▶ [Page]:
Compute summaries for `./conn1K.log` then the full `./conn.log` for:

* `ts`: # entries, min/max/mean time
* `id.resp_p`: min/max/nunique
* `duration`: min/max/mean
* `orig_bytes`: min/max/mean/sum

Advanced: Which are the biggest exfils? Longest? SSH?

In [None]:
%%time

gdf = cudf.read_csv('./conn.log', 
              sep='\t', 
              names=cols,
              dtypes=dtypes,
              usecols=cols_subset,
              na_values=[None, '-', '-','(empty)'])

out = gdf.groupby(['id.resp_h', 'id.orig_h'])\
    .agg({
        'ts': ['count', 'min', 'max', 'mean'],
        'uid': 'nunique',
        'id.resp_p': ['min', 'max', 'nunique'],
        'proto': ['nunique'],
        'duration': ['min', 'max', 'mean', 'sum'],
        'orig_bytes': ['min', 'max', 'mean', 'sum'],
        'resp_bytes': ['min', 'max', 'mean', 'sum'],
    }).reset_index()


gdf = None
print(out.shape)
print(out.dtypes)
print(out.head(3))
out = None

## Task 3: Visualize!

Graphistry lets you plot many points, and even more interesting, relationships, and visually filter + cluster them on-the-fly.

#### Task 3a: Run Graphistry

(Precoded)

* Nodes: IPs
* Edges: Summarized flows

Try to -

* Pan/zoom: Similar to Google Maps - click/drag/scroll (or pinch); recenter
* Inspect: click on a node/edge, open table inspector
* Advanced: histogram, filter, cluster, color
* Advanced: rendering + clustering settings

In [None]:
def compute_groupby():

    gdf = cudf.read_csv('./conn.log', 
                  sep='\t', 
                  names=cols,
                  dtypes=dtypes,
                  usecols=cols_subset,
                  na_values=[None, '-', '-','(empty)'])

▶ [Dataset extract]:

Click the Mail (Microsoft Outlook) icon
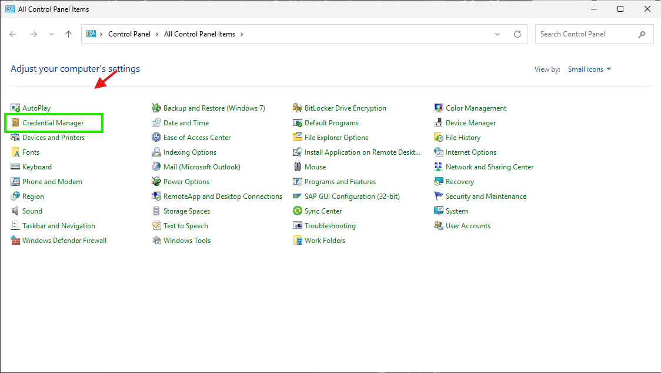The width and height of the screenshot is (661, 373). click(156, 167)
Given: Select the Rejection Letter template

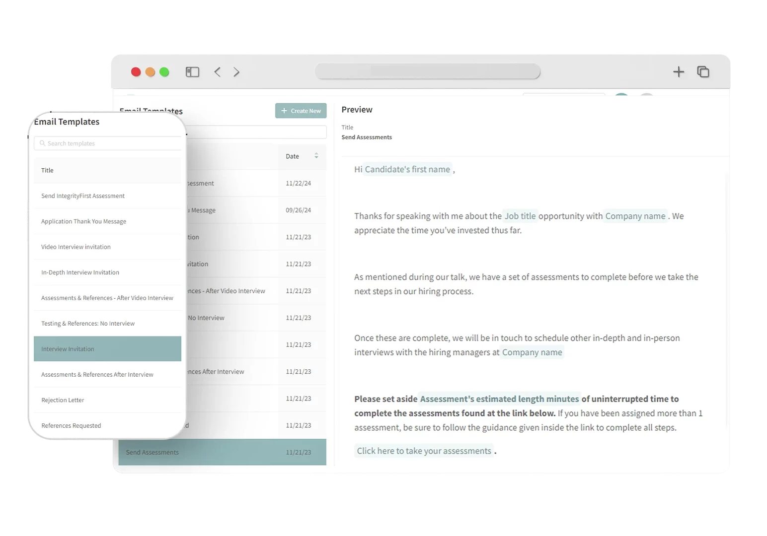Looking at the screenshot, I should point(63,400).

▶ [Exercise 1]:
Based on the connection-log notebook, say whether each statement agrees with it. Answer yes or no, and quote the deciding words.
(a) In the Graphistry plot, the nodes are IPs.
(b) The summary code groups rows by the `proto` column.
(c) Panning and zooming are compared to Google Maps.
▶ [Exercise 2]: Translate this sentence from the connection-log notebook into Spanish: "Graphistry lets you plot many points, and even more interesting, relationships, and visually filter + cluster them on-the-fly."
▶ [Exercise 3]: Pick up the connection-log notebook at its last line and continue it.

▶ [Task output 1]:
(a) Yes: "Nodes: IPs"
(b) No: "gdf.groupby(['id.resp_h', 'id.orig_h'])"
(c) Yes: "Similar to Google Maps"

▶ [Task output 2]: Graphistry te permite graficar muchos puntos y, lo que es aún más interesante, relaciones, y filtrarlos + agruparlos visualmente sobre la marcha.

▶ [Task output 3]:
    out = gdf.groupby(['id.resp_h', 'id.orig_h'])\
        .agg({
            'ts': ['count', 'min', 'max', 'mean'],
            'uid': 'nunique',
            'id.resp_p': ['min', 'max', 'nunique'],
            'proto': ['nunique'],
            'duration': ['min', 'max', 'mean', 'sum'],
            'orig_bytes': ['min', 'max', 'mean', 'sum'],
            'resp_bytes': ['min', 'max', 'mean', 'sum'],
        }).reset_index()


    ########### Data cleaning: normal column names and times as actual timestamps

    out.columns = out.columns.to_flat_index() # -> col_name = (col, stat)
    out.columns = [ '%s_%s' % c for c in out.columns ]

    out = out.rename(columns={
        'id.resp_h_': 'id.resp_h',
        'id.orig_h_': 'id.orig_h',
    })

    out['ts_min'] = cudf.Series(pd.to_datetime((out['ts_min']*1000000000).to_pandas()))
    out['ts_max'] = cudf.Series(pd.to_datetime((out['ts_max']*1000000000).to_pandas()))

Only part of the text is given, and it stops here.